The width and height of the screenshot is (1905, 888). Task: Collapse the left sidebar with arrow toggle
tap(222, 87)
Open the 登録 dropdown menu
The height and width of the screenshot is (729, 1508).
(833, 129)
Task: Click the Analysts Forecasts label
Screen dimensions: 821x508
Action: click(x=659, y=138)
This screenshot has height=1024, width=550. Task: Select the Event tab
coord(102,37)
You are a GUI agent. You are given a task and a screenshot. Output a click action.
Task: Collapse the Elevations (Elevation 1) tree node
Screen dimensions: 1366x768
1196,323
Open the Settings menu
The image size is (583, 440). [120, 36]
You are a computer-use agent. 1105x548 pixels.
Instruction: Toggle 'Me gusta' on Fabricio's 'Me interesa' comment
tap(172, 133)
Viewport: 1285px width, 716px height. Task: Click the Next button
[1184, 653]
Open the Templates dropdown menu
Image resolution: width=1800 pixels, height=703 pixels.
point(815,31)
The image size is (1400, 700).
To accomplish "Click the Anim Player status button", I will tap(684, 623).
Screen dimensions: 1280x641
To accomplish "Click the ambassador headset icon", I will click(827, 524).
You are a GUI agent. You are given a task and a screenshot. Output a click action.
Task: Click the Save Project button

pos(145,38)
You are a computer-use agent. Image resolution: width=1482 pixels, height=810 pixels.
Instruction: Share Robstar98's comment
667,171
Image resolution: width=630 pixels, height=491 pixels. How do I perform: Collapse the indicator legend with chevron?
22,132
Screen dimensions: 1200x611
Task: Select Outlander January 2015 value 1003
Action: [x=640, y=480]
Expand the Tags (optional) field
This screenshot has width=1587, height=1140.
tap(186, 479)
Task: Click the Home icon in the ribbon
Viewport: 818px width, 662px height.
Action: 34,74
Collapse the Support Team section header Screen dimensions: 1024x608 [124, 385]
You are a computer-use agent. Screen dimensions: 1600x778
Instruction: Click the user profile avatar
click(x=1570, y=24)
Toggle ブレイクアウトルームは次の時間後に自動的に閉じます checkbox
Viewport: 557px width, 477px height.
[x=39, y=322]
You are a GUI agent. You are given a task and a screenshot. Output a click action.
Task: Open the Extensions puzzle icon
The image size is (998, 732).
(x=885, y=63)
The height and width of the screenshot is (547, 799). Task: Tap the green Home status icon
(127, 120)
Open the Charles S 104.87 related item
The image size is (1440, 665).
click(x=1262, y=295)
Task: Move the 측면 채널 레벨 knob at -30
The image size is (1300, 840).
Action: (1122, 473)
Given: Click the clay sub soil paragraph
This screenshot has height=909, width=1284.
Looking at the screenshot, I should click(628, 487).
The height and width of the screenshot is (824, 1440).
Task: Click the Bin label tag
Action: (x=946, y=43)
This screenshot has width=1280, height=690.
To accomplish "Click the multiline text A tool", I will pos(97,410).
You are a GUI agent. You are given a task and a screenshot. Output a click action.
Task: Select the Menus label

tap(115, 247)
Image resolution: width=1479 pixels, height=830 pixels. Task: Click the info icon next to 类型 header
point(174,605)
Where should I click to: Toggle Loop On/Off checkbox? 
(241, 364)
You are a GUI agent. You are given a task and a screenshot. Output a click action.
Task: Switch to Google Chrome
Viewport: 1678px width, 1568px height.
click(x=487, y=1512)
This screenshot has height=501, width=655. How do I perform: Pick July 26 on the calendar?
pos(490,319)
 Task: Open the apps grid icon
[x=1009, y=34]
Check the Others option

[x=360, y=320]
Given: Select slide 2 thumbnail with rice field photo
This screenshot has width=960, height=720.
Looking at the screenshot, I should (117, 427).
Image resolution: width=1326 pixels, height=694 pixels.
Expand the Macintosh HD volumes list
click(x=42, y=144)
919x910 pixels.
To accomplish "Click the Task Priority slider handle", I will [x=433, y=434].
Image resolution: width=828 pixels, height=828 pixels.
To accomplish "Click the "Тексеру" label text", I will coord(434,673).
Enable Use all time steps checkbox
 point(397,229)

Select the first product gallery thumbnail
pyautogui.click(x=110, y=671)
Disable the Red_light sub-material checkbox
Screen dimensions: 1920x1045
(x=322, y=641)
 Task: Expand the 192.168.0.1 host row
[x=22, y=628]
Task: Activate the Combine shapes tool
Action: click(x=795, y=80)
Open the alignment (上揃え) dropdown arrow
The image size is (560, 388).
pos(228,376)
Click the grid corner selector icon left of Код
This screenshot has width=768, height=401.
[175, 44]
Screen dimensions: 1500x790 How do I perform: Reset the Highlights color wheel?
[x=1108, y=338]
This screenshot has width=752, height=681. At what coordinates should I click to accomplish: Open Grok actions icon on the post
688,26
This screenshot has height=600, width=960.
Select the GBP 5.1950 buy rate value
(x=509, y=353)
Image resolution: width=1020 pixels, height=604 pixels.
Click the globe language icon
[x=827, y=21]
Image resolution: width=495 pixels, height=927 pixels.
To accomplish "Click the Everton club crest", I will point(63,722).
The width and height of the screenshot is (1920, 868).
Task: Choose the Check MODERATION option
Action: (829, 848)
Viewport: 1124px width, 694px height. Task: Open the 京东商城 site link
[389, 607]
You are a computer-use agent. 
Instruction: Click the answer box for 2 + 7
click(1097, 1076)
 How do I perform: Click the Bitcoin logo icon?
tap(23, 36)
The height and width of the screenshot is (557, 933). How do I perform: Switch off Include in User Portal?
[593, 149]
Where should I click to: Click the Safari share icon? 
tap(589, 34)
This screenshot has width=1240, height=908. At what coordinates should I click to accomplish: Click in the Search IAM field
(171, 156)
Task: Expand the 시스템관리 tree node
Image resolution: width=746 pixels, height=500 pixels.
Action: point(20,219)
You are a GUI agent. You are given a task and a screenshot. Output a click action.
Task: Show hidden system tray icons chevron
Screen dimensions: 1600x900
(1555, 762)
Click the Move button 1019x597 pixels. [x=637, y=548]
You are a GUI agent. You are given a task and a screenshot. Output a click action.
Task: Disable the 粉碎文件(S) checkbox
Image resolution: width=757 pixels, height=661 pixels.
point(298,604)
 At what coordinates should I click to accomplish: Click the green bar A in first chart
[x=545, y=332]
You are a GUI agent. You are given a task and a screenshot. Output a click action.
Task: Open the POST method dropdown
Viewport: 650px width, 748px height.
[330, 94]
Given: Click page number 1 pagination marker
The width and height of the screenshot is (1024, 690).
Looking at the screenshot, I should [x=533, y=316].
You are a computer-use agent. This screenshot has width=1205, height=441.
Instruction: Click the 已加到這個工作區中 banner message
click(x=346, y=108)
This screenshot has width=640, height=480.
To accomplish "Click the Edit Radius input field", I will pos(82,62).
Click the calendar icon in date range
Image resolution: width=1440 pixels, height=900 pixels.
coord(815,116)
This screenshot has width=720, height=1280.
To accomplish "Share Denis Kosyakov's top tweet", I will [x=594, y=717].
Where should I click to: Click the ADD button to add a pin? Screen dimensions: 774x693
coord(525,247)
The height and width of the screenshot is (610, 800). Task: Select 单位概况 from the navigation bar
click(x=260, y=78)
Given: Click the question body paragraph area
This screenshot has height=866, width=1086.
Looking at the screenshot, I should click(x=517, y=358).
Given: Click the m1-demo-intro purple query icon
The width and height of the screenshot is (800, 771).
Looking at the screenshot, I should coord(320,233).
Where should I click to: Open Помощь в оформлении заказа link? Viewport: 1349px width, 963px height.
********
▸ Description of the task:
The answer is the lines above between the line holding "Instruction: Click the 已加到這個工作區中" and the line holding "This screenshot has width=720, height=1280.", inclusive, each written out exactly, and no others.

▸ Your response:
Instruction: Click the 已加到這個工作區中 banner message
click(x=346, y=108)
This screenshot has width=640, height=480.
To accomplish "Click the Edit Radius input field", I will pos(82,62).
Click the calendar icon in date range
Image resolution: width=1440 pixels, height=900 pixels.
coord(815,116)
This screenshot has width=720, height=1280.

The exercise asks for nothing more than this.